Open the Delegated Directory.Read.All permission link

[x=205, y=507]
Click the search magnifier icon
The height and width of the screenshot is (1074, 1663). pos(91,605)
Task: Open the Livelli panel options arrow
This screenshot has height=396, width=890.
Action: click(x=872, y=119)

+--

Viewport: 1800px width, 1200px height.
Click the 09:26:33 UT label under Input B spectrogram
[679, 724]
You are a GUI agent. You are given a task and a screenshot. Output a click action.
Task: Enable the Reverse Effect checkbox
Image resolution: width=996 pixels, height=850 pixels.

+--

• [SET EXERCISE]:
Render the lines from the one containing "Viewport: 1800px width, 1200px height." up to and including the one containing "Image resolution: width=996" as a Markdown table with two columns, Row and Line. Number each line under Row, and leave out any blank lines.

• [PROBLEM SOLUTION]:
| Row | Line |
|---|---|
| 1 | Viewport: 1800px width, 1200px height. |
| 2 | Click the 09:26:33 UT label under Input B spectrogram |
| 3 | [679, 724] |
| 4 | You are a GUI agent. You are given a task and a screenshot. Output a click action. |
| 5 | Task: Enable the Reverse Effect checkbox |
| 6 | Image resolution: width=996 pixels, height=850 pixels. |